The Problem(s) with Olympic Video GamesS

Maybe you noticed Vancouver 2010, the official title for the Winter Olympics, released last week. But more than VIII Olympiads since the Activision Decathlon and the Epyx Summer Games, the Olympics still have no real toehold in the sports genre.

There are any number of reasons why, but the fact remains: It is the biggest sports property least served by traditional sports game adaptations. For an enterprise commanding billions in television rights fees, with a global viewership second only to international football, its video games are practically nonentities. Worse, Olympic games have really yet to seriously compete with their 8-bit forebears, like Konami's Track and Field, for widespread appeal. Fantasy-based games like Mario & Sonic at the Olympic Winter Games seem to do much better instead.

The problems faced by Olympics simulations are many, and not all of them as obvious as you might think.

• First and foremost: There's four years between titles, but it doesn't deliver the benefit ofa four-year development cycle. So the delay between versions amounts to a once-per console generation offering so far. That makes every version into a first-adopter decision. Yes, the Winter and Summer Games are staggered by two years but you are still dealing with wildly divergent offerings.

The Problem(s) with Olympic Video GamesS

• There's no unifying thread of gameplay among all the events, which essentially makes an Olympics game a series of minigames. Then, the objectives at hand are then either extremely basic - run as fast as you can in one direction - or inscrutably complex, such as a gymnastics floor routine. Notably, figure skating is not a part of Vancouver 2010, likely because building a stand-alone title on this type of sport would be challenging enough. Reducing it to one component in a larger title would probably require gameplay simplified to the point of trivializing the event.
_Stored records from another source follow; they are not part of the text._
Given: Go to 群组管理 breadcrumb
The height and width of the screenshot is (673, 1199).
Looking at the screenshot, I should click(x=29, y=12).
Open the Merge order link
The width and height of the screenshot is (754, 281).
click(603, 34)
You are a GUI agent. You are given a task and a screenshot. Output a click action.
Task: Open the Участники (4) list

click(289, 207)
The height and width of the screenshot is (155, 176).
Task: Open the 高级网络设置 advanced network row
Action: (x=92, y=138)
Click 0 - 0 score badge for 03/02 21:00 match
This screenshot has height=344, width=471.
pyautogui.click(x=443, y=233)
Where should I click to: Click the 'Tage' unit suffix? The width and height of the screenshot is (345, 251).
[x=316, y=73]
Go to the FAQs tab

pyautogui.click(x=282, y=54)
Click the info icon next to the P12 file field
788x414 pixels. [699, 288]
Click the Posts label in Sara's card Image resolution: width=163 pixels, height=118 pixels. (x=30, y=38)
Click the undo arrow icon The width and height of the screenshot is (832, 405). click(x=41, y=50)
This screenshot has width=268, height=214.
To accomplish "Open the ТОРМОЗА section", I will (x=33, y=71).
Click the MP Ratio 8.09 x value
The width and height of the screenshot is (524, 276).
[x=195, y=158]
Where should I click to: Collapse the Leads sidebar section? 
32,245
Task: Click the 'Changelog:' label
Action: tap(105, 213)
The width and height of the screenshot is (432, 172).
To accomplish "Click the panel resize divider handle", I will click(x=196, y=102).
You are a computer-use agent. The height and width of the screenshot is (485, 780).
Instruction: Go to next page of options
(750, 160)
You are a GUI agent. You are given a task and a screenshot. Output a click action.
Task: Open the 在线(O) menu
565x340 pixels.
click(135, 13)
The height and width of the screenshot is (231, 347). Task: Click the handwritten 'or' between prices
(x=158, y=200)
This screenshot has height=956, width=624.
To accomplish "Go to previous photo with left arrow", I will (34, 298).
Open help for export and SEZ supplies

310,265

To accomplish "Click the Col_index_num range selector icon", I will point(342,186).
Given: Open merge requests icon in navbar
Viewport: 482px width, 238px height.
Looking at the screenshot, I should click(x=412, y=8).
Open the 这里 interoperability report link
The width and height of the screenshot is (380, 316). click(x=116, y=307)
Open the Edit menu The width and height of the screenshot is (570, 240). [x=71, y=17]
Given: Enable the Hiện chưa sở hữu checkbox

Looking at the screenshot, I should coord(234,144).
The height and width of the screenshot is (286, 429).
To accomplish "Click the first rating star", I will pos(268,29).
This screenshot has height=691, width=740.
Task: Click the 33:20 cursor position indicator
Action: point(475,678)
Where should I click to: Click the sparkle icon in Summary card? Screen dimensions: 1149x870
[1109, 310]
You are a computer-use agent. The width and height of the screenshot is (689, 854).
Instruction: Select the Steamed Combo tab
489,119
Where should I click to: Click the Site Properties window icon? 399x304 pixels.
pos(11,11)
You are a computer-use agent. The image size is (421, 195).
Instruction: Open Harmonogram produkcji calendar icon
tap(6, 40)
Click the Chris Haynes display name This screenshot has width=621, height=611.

• With the exception of events like boxing, ice hockey and basketball - none of which are included in the Beijing or Vancouver game - these sports just are not compelling enough in the American television market for more than two out of every 208 weeks on the calendar. Like it or not, sports games take their cues from this market. Mixed martial arts' rise as a television phenomenon means we'll see three titles in the span of 18 months, after all. But even Olympic showpieces like figure skating, women's gymnastics, swimming and downhill skiing barely register a blip outside of an Olympic year, much less outside the Olympics themselves.

• Then, the most interesting events to younger players are already poached by separate titles. We see this especially with the Winter Olympics, which have added more extreme-sports inspired events to grow its appeal and television audience. Well, Shaun White already has a snowboarding title, and entertaining performance events like the half-pipe aren't even in Vancouver 2010.

• There's no meaningful career mode. In real life, the Olympics are not just a two-week burst of adrenaline, they're the culmination of four years of training and qualifying. For some athletes, the drive to make their nation's Olympic team is a motivation absolutely unique among sports - especially if they narrowly missed qualifying in an earlier Olympics, or are near the end of their careers. This kind of career progression has no analogue in Olympics video games and, unfortunately, it's essential to caring about one's performance in the Games themselves, even if virtually.

The Problem(s) with Olympic Video GamesS

• Finally, there's a lack of recognizable, or even playable superstars. Half the fantasy of modern sports games is either competing as that sport's leading talent, or with him or her as a created player. Recent Olympics games are more about competing for one's country rather than inhabiting the persona of its top performers, by now a basic component of a sports simulation.

So what to do? Considering how a multisport competition is so necessarily gameplay driven, an Olympics video game might be better served as an arcade-size PlayStation Network or Xbox Live release. Of course, it depends on how much a retail copy will still sell among a sports gaming public not as discriminating in its purchases - because rights holders have most likely paid a sum that can't be recouped without a retail release, no matter how poorly received. But ideally, a digital download of a few popular events - or several packages of events that gamers may pick and choose - might deliver a better value. At any rate, you'd be hard pressed to find anyone recommending the Olympics as a $60 video game purchase.

It seems that by releasing every four years, Olympics video games have evolved at a quarter the rate of their other sports peers, especially in the era of three-dimensional gameplay. The Olympic motto may be Swifter, Higher, Stronger. But some lowered expectations might serve both gamer and publisher here.